--- start of Document excerpt ---

By Joanne Sammer  8/16/2010

As the recession recedes but a full-blown recovery is not firmly in place in the second half of 2010, employers face a delicate balancing act. On the one hand, employees who suffered through a recession without hope of job security—much less a salary increase or bonus—are getting impatient for things to return to normal. On the other hand, the recovery hasn’t proven strong enough for employers to loosen the purse strings very much. The need to control fixed costs remains an important one.

Merit pay budgets are coming back to life, but not across the board. The highest performers get more while the lower performers get less. “We see merit pools for 2010 coming back with a vengeance for top performers,” said Michael Kesner, principal at Deloitte Consulting LLP in Chicago. Kesner puts average merit pay increases for 2010 at 2.5 to 3 percent, with increases of 4 to 8 percent for the highest performers. In addition, “the bonuses for 2010 that will be paid in 2011 in all likelihood are going to be better than the 2009 bonuses paid in 2010,” he said.

--- end of Document excerpt ---
--- start of Dataset extract ---

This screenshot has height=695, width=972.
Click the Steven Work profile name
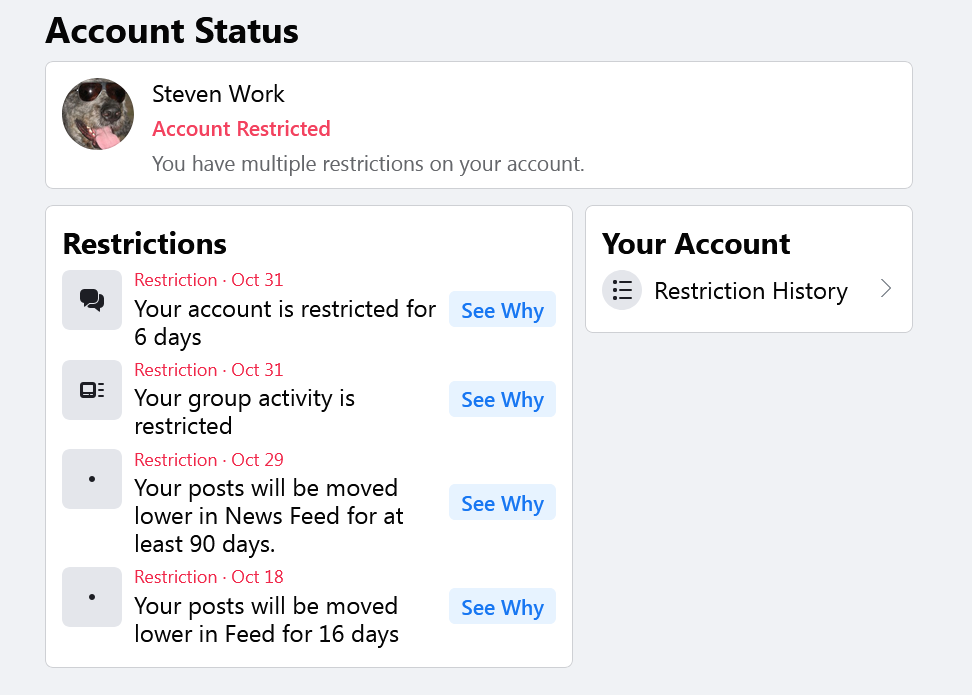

--- end of Dataset extract ---

# [Tasks for this exercise]
• a. Answer these about the article on 2010 merit pay:
(i) Who is named as the author of the article?
(ii) According to the article, what need remains an important one for employers?
(iii) What range does Michael Kesner give for average merit pay increases in 2010?
• b. Carry the article on 2010 merit pay forward from its final sentence.
The material that comes after the article is separate from it.

# [Outputs]
• a.
(i) Joanne Sammer
(ii) The need to control fixed costs
(iii) 2.5 to 3 percent

• b.
Although there is more funding for pay increases and more money to go around, amounts vary dramatically among industries and companies. “I wouldn't by any means describe it as an embarrassment of riches,” said Laury Sejen, global practice leader of rewards for Towers Watson in New York. “Companies are trying to restore, and most have restored, basic merit increase budgets, which took a major hit as many companies basically froze salaries.”

However, just as the impact of the recession hit unevenly, so too is the still-sluggish recovery. As a result, some companies and industries need to be more careful than others, and some are still struggling. Because so many companies froze salaries in 2009, few could get away with freezing them again in 2010. For those companies and others reluctant to invest heavily in salary increases, the challenge is to “think more creatively about how to keep top talent, and above-average talent, with limited financial resources,” said Tom McMullen, North American rewards practice leader with the Hay Group in Chicago.

Still Doing More with Less

In 2010, many employers are taking a wait-and-see approach to compensation for many employee segments. “Retention isn't much of a concern for employers yet,” said Sejen. However, she noted that as the economy improves, companies increasingly are worried about pivotal segments of the workforce—high-potential, critical-skill and top-performing employees.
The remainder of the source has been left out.